- _Raw records_

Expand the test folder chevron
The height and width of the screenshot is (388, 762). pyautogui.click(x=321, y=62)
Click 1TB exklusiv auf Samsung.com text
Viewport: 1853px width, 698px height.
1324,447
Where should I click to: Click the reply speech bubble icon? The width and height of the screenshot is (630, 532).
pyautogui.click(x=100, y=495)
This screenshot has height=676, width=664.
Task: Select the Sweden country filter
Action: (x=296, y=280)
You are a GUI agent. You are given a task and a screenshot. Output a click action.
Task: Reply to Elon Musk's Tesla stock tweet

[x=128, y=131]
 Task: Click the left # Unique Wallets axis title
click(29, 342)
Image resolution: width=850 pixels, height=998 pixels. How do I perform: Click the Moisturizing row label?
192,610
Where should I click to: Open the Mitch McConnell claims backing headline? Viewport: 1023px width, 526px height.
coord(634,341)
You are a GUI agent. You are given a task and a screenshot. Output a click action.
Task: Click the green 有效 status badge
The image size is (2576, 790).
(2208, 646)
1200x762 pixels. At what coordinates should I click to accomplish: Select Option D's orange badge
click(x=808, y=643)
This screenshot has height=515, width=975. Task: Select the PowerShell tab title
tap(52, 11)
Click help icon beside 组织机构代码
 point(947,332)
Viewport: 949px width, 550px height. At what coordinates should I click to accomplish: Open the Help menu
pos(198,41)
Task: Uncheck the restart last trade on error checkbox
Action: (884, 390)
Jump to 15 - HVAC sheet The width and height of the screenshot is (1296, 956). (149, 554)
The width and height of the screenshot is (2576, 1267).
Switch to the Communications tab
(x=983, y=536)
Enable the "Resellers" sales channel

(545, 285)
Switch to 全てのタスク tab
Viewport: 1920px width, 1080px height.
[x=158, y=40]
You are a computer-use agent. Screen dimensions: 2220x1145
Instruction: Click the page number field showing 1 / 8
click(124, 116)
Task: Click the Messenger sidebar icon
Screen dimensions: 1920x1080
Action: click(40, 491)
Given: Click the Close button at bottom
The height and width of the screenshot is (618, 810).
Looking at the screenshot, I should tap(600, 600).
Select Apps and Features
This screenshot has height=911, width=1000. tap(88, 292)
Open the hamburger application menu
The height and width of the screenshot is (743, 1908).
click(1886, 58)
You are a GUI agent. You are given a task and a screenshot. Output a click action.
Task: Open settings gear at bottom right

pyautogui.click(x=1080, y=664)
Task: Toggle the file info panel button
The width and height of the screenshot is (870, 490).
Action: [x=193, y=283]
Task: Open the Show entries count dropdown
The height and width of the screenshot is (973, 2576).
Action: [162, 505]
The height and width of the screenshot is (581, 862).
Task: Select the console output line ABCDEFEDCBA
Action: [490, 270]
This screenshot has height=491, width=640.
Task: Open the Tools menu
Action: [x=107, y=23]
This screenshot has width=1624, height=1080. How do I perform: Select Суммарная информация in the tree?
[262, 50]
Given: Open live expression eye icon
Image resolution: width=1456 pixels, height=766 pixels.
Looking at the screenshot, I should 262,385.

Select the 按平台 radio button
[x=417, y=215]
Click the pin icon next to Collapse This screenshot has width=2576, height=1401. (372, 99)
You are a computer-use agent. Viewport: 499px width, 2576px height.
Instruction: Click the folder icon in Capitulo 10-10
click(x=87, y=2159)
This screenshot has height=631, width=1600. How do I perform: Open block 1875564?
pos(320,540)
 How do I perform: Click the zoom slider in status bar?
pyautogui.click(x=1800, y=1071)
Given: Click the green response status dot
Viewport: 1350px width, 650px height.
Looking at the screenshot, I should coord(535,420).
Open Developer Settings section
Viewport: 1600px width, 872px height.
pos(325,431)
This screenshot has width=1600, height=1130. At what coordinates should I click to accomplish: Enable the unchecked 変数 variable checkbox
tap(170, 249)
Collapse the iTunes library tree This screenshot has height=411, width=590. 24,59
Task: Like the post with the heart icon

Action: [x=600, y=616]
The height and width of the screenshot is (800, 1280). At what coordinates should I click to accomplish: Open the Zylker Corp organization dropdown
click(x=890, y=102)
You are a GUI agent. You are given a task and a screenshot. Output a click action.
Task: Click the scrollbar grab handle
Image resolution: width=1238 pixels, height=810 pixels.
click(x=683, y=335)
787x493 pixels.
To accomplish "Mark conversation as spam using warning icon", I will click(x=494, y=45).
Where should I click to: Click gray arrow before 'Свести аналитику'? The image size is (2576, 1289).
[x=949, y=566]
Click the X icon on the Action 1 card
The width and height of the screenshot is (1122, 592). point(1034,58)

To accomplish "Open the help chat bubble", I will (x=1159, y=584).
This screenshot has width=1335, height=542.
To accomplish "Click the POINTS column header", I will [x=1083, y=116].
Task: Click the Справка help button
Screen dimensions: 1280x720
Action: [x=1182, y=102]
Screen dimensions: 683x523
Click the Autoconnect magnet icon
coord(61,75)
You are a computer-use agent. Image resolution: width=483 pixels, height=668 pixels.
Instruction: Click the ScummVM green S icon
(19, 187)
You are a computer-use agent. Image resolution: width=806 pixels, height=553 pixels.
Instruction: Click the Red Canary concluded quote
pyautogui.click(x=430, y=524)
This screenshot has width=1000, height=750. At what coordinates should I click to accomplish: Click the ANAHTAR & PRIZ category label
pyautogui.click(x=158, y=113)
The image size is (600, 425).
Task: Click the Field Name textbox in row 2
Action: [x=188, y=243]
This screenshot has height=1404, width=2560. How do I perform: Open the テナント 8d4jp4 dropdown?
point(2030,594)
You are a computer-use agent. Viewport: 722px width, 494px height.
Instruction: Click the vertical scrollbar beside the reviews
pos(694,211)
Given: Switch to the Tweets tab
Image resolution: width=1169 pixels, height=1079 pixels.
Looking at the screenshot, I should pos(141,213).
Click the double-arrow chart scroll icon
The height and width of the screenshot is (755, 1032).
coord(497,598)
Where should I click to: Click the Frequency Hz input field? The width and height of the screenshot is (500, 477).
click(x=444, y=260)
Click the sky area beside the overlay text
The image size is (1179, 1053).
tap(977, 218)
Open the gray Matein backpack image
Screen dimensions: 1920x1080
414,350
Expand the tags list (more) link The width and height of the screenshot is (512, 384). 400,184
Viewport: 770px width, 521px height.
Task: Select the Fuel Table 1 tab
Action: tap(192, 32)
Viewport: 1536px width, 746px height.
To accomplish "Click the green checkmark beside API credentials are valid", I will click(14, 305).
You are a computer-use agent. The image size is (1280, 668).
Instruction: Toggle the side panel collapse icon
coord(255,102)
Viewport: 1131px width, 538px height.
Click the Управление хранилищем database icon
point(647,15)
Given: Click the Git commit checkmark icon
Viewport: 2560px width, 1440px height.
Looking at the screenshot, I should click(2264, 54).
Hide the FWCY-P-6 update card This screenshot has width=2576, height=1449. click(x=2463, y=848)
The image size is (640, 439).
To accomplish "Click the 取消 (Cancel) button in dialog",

- _Directions for this task_
Copy all of the data above word for word, with nothing changed.

- _Problem solution_
Expand the test folder chevron
The height and width of the screenshot is (388, 762). pyautogui.click(x=321, y=62)
Click 1TB exklusiv auf Samsung.com text
Viewport: 1853px width, 698px height.
1324,447
Where should I click to: Click the reply speech bubble icon? The width and height of the screenshot is (630, 532).
pyautogui.click(x=100, y=495)
This screenshot has height=676, width=664.
Task: Select the Sweden country filter
Action: (x=296, y=280)
You are a GUI agent. You are given a task and a screenshot. Output a click action.
Task: Reply to Elon Musk's Tesla stock tweet

[x=128, y=131]
 Task: Click the left # Unique Wallets axis title
click(29, 342)
Image resolution: width=850 pixels, height=998 pixels. How do I perform: Click the Moisturizing row label?
192,610
Where should I click to: Open the Mitch McConnell claims backing headline? Viewport: 1023px width, 526px height.
coord(634,341)
You are a GUI agent. You are given a task and a screenshot. Output a click action.
Task: Click the green 有效 status badge
The image size is (2576, 790).
(2208, 646)
1200x762 pixels. At what coordinates should I click to accomplish: Select Option D's orange badge
click(x=808, y=643)
This screenshot has height=515, width=975. Task: Select the PowerShell tab title
tap(52, 11)
Click help icon beside 组织机构代码
 point(947,332)
Viewport: 949px width, 550px height. At what coordinates should I click to accomplish: Open the Help menu
pos(198,41)
Task: Uncheck the restart last trade on error checkbox
Action: (884, 390)
Jump to 15 - HVAC sheet The width and height of the screenshot is (1296, 956). (149, 554)
The width and height of the screenshot is (2576, 1267).
Switch to the Communications tab
(x=983, y=536)
Enable the "Resellers" sales channel

(545, 285)
Switch to 全てのタスク tab
Viewport: 1920px width, 1080px height.
[x=158, y=40]
You are a computer-use agent. Screen dimensions: 2220x1145
Instruction: Click the page number field showing 1 / 8
click(124, 116)
Task: Click the Messenger sidebar icon
Screen dimensions: 1920x1080
Action: click(40, 491)
Given: Click the Close button at bottom
The height and width of the screenshot is (618, 810).
Looking at the screenshot, I should tap(600, 600).
Select Apps and Features
This screenshot has height=911, width=1000. tap(88, 292)
Open the hamburger application menu
The height and width of the screenshot is (743, 1908).
click(1886, 58)
You are a GUI agent. You are given a task and a screenshot. Output a click action.
Task: Open settings gear at bottom right

pyautogui.click(x=1080, y=664)
Task: Toggle the file info panel button
The width and height of the screenshot is (870, 490).
Action: [x=193, y=283]
Task: Open the Show entries count dropdown
The height and width of the screenshot is (973, 2576).
Action: [162, 505]
The height and width of the screenshot is (581, 862).
Task: Select the console output line ABCDEFEDCBA
Action: [490, 270]
This screenshot has height=491, width=640.
Task: Open the Tools menu
Action: [x=107, y=23]
This screenshot has width=1624, height=1080. How do I perform: Select Суммарная информация in the tree?
[262, 50]
Given: Open live expression eye icon
Image resolution: width=1456 pixels, height=766 pixels.
Looking at the screenshot, I should 262,385.

Select the 按平台 radio button
[x=417, y=215]
Click the pin icon next to Collapse This screenshot has width=2576, height=1401. (372, 99)
You are a computer-use agent. Viewport: 499px width, 2576px height.
Instruction: Click the folder icon in Capitulo 10-10
click(x=87, y=2159)
This screenshot has height=631, width=1600. How do I perform: Open block 1875564?
pos(320,540)
 How do I perform: Click the zoom slider in status bar?
pyautogui.click(x=1800, y=1071)
Given: Click the green response status dot
Viewport: 1350px width, 650px height.
Looking at the screenshot, I should coord(535,420).
Open Developer Settings section
Viewport: 1600px width, 872px height.
pos(325,431)
This screenshot has width=1600, height=1130. At what coordinates should I click to accomplish: Enable the unchecked 変数 variable checkbox
tap(170, 249)
Collapse the iTunes library tree This screenshot has height=411, width=590. 24,59
Task: Like the post with the heart icon

Action: [x=600, y=616]
The height and width of the screenshot is (800, 1280). At what coordinates should I click to accomplish: Open the Zylker Corp organization dropdown
click(x=890, y=102)
You are a GUI agent. You are given a task and a screenshot. Output a click action.
Task: Click the scrollbar grab handle
Image resolution: width=1238 pixels, height=810 pixels.
click(x=683, y=335)
787x493 pixels.
To accomplish "Mark conversation as spam using warning icon", I will click(x=494, y=45).
Where should I click to: Click gray arrow before 'Свести аналитику'? The image size is (2576, 1289).
[x=949, y=566]
Click the X icon on the Action 1 card
The width and height of the screenshot is (1122, 592). point(1034,58)

To accomplish "Open the help chat bubble", I will (x=1159, y=584).
This screenshot has width=1335, height=542.
To accomplish "Click the POINTS column header", I will [x=1083, y=116].
Task: Click the Справка help button
Screen dimensions: 1280x720
Action: [x=1182, y=102]
Screen dimensions: 683x523
Click the Autoconnect magnet icon
coord(61,75)
You are a computer-use agent. Image resolution: width=483 pixels, height=668 pixels.
Instruction: Click the ScummVM green S icon
(19, 187)
You are a computer-use agent. Image resolution: width=806 pixels, height=553 pixels.
Instruction: Click the Red Canary concluded quote
pyautogui.click(x=430, y=524)
This screenshot has width=1000, height=750. At what coordinates should I click to accomplish: Click the ANAHTAR & PRIZ category label
pyautogui.click(x=158, y=113)
The image size is (600, 425).
Task: Click the Field Name textbox in row 2
Action: [x=188, y=243]
This screenshot has height=1404, width=2560. How do I perform: Open the テナント 8d4jp4 dropdown?
point(2030,594)
You are a computer-use agent. Viewport: 722px width, 494px height.
Instruction: Click the vertical scrollbar beside the reviews
pos(694,211)
Given: Switch to the Tweets tab
Image resolution: width=1169 pixels, height=1079 pixels.
Looking at the screenshot, I should pos(141,213).
Click the double-arrow chart scroll icon
The height and width of the screenshot is (755, 1032).
coord(497,598)
Where should I click to: Click the Frequency Hz input field? The width and height of the screenshot is (500, 477).
click(x=444, y=260)
Click the sky area beside the overlay text
The image size is (1179, 1053).
tap(977, 218)
Open the gray Matein backpack image
Screen dimensions: 1920x1080
414,350
Expand the tags list (more) link The width and height of the screenshot is (512, 384). 400,184
Viewport: 770px width, 521px height.
Task: Select the Fuel Table 1 tab
Action: tap(192, 32)
Viewport: 1536px width, 746px height.
To accomplish "Click the green checkmark beside API credentials are valid", I will click(14, 305).
You are a computer-use agent. The image size is (1280, 668).
Instruction: Toggle the side panel collapse icon
coord(255,102)
Viewport: 1131px width, 538px height.
Click the Управление хранилищем database icon
point(647,15)
Given: Click the Git commit checkmark icon
Viewport: 2560px width, 1440px height.
Looking at the screenshot, I should click(2264, 54).
Hide the FWCY-P-6 update card This screenshot has width=2576, height=1449. click(x=2463, y=848)
The image size is (640, 439).
To accomplish "Click the 取消 (Cancel) button in dialog",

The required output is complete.